Segment Start: GIVEN DATA

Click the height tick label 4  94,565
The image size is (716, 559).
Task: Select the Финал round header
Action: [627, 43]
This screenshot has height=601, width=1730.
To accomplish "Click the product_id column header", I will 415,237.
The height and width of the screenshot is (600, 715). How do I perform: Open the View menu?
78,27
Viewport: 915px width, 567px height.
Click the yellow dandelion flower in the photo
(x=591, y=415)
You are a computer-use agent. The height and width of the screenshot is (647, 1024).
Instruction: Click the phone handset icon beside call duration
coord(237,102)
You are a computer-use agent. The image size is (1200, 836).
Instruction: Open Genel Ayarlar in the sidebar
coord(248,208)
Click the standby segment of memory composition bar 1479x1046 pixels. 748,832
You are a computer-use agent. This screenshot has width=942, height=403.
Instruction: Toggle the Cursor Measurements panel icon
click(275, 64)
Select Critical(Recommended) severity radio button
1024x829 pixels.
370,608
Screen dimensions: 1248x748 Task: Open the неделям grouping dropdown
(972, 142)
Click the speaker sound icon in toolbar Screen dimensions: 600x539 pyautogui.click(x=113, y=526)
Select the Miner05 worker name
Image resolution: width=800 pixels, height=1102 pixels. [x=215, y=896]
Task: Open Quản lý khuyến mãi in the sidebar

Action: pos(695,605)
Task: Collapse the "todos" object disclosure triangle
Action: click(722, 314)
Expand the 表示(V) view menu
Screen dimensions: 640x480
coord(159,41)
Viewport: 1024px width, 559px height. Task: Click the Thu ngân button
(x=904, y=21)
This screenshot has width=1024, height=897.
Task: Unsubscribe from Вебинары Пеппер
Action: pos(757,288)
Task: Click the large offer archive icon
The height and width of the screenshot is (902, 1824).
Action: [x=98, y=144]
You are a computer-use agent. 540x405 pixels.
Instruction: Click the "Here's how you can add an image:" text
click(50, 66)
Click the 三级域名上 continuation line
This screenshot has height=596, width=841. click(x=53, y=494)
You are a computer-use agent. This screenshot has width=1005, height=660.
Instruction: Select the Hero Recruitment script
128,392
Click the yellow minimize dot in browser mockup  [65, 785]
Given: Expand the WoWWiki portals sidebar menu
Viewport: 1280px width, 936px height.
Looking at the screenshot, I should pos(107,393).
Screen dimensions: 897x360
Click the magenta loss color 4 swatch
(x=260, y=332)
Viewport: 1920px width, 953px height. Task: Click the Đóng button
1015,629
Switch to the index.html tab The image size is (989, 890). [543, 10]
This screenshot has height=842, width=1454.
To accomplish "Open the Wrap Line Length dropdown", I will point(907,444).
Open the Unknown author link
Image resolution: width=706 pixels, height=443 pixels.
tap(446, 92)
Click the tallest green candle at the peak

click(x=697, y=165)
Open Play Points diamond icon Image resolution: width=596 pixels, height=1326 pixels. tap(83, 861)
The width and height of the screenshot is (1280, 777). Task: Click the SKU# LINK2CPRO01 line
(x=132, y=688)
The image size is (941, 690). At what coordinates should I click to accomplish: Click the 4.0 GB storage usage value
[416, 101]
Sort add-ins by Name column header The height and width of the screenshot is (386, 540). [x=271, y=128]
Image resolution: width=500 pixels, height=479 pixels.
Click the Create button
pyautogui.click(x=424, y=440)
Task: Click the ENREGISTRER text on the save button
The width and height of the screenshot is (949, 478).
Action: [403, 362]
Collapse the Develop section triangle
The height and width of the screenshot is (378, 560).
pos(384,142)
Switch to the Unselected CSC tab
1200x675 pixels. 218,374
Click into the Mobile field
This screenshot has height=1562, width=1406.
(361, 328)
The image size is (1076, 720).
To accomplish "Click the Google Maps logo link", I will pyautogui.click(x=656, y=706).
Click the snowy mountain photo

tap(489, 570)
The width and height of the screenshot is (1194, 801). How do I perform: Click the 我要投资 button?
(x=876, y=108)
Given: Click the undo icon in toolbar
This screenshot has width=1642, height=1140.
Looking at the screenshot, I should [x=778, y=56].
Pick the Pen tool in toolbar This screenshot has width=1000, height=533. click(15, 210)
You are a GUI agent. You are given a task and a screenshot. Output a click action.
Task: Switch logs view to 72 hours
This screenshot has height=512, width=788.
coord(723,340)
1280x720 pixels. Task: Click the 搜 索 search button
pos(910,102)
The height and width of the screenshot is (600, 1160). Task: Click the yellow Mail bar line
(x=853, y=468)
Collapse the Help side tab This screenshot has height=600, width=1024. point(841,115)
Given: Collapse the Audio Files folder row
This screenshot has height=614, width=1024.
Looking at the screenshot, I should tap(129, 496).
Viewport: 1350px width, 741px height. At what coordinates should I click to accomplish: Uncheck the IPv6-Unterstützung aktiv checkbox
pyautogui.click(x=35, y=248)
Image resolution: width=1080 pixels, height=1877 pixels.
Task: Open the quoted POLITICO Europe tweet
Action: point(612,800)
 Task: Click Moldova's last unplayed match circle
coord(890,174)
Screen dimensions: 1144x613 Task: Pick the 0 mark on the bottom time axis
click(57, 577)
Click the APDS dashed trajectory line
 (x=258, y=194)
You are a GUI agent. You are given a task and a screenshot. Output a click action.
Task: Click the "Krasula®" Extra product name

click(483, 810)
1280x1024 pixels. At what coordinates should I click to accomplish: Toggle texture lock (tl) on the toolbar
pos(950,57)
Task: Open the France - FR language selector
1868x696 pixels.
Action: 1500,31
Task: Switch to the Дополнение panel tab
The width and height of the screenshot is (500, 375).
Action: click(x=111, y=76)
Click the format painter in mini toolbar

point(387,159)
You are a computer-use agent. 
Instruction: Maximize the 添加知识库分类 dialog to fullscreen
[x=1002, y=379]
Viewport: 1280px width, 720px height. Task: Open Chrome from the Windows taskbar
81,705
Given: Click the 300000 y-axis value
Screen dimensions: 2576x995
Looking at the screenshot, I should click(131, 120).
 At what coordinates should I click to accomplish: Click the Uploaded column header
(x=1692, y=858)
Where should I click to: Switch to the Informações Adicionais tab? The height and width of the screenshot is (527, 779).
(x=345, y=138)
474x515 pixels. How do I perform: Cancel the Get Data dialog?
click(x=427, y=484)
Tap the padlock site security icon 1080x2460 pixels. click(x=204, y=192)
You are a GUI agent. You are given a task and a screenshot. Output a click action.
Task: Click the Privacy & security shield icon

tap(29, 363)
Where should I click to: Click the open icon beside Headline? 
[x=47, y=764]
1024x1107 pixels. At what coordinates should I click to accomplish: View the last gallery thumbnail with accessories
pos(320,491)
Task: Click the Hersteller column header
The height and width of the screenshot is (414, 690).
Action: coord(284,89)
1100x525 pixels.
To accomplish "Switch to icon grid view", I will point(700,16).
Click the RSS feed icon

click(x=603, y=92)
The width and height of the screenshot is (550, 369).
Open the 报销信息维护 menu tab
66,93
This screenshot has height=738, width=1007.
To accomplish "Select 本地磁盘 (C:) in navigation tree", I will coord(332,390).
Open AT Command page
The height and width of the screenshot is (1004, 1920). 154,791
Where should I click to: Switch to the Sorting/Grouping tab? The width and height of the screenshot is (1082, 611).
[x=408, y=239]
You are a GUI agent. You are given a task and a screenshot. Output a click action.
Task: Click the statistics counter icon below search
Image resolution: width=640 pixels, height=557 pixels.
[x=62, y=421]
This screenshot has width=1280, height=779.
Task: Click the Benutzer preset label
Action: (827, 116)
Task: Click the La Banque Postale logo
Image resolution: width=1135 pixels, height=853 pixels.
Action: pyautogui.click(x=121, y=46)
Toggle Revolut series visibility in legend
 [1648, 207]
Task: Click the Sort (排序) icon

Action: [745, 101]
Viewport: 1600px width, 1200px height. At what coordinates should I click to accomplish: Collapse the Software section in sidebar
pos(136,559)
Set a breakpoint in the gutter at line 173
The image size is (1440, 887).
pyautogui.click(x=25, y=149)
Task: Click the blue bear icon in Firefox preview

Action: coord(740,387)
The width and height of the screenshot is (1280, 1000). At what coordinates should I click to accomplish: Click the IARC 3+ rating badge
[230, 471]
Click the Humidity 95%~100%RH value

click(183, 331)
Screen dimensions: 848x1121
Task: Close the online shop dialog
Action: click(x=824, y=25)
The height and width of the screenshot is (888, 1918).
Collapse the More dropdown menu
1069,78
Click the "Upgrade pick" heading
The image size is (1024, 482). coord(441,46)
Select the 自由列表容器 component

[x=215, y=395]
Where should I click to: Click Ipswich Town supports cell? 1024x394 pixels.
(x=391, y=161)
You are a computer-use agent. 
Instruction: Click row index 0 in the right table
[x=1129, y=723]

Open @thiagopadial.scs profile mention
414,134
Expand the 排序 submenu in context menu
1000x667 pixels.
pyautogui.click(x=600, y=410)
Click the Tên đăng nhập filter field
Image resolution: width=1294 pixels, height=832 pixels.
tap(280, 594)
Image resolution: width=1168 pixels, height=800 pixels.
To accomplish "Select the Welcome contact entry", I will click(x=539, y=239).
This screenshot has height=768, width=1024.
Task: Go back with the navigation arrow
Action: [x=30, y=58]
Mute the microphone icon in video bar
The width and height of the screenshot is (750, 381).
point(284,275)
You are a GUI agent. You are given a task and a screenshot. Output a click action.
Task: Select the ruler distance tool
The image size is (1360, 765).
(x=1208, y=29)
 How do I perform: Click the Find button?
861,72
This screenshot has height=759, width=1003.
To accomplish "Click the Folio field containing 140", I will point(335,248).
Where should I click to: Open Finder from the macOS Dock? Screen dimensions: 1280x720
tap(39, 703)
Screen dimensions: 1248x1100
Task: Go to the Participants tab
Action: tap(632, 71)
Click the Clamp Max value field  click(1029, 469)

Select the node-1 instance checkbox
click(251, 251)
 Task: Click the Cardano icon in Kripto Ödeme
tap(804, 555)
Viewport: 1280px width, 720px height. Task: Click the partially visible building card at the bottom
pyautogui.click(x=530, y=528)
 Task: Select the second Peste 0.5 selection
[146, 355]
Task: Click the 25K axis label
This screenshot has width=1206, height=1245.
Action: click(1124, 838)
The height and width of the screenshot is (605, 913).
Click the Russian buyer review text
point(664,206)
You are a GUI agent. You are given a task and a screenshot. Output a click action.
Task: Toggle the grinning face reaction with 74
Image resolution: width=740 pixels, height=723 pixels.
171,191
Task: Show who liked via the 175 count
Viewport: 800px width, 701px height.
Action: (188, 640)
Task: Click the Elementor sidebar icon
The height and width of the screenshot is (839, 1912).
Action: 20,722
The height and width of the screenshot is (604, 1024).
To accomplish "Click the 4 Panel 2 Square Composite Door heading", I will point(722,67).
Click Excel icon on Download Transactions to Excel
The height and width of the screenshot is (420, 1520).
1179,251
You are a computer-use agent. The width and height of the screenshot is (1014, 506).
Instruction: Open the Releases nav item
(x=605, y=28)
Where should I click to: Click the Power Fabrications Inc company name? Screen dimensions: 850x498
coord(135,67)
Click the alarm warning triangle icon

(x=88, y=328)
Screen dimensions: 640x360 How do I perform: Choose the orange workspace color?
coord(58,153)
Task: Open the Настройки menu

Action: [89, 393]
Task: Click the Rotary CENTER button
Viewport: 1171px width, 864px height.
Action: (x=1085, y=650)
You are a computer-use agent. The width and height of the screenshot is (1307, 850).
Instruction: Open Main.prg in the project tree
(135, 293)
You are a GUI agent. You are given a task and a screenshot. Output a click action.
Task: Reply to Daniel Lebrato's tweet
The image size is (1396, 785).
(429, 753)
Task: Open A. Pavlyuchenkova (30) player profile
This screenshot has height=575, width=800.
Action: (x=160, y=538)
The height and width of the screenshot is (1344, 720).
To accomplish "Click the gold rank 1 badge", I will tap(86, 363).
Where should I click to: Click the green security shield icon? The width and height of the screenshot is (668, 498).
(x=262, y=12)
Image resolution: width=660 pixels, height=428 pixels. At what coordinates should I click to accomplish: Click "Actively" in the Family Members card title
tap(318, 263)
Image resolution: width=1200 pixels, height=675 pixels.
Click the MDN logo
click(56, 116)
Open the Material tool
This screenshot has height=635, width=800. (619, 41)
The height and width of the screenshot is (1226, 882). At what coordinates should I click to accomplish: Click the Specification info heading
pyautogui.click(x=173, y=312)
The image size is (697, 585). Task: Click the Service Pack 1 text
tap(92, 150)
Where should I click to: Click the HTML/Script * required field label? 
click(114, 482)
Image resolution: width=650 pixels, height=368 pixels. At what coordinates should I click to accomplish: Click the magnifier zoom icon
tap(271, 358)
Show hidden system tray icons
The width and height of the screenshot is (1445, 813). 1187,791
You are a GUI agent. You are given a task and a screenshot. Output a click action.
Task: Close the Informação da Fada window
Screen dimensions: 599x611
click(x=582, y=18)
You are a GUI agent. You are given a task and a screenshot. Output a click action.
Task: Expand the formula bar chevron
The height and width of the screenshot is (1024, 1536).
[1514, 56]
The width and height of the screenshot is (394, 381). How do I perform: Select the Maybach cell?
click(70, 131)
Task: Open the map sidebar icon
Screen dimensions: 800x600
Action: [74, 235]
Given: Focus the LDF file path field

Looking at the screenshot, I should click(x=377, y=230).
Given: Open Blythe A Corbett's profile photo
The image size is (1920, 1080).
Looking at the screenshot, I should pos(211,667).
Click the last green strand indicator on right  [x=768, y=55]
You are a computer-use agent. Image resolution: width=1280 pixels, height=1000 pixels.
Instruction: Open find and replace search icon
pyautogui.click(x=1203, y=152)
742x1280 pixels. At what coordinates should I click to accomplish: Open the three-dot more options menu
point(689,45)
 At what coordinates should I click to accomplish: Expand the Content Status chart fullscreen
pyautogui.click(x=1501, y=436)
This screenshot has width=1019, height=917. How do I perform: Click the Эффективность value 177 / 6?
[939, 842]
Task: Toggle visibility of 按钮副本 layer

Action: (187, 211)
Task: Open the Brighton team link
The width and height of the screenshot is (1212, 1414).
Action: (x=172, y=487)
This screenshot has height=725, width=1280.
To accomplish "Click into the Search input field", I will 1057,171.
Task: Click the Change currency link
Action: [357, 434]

Segment End: GIVEN DATA

*WHAT YOU ARE ASKED TO DO*:
Take the listing above and repeat exactly the lines from the one containing "Screen dimensions: 897x360" through the one containing "Task: Click the ENREGISTRER", both included.

*RESPONSE TO THE EXERCISE*:
Screen dimensions: 897x360
Click the magenta loss color 4 swatch
(x=260, y=332)
Viewport: 1920px width, 953px height. Task: Click the Đóng button
1015,629
Switch to the index.html tab The image size is (989, 890). [543, 10]
This screenshot has height=842, width=1454.
To accomplish "Open the Wrap Line Length dropdown", I will point(907,444).
Open the Unknown author link
Image resolution: width=706 pixels, height=443 pixels.
tap(446, 92)
Click the tallest green candle at the peak

click(x=697, y=165)
Open Play Points diamond icon Image resolution: width=596 pixels, height=1326 pixels. tap(83, 861)
The width and height of the screenshot is (1280, 777). Task: Click the SKU# LINK2CPRO01 line
(x=132, y=688)
The image size is (941, 690). At what coordinates should I click to accomplish: Click the 4.0 GB storage usage value
[416, 101]
Sort add-ins by Name column header The height and width of the screenshot is (386, 540). [x=271, y=128]
Image resolution: width=500 pixels, height=479 pixels.
Click the Create button
pyautogui.click(x=424, y=440)
Task: Click the ENREGISTRER text on the save button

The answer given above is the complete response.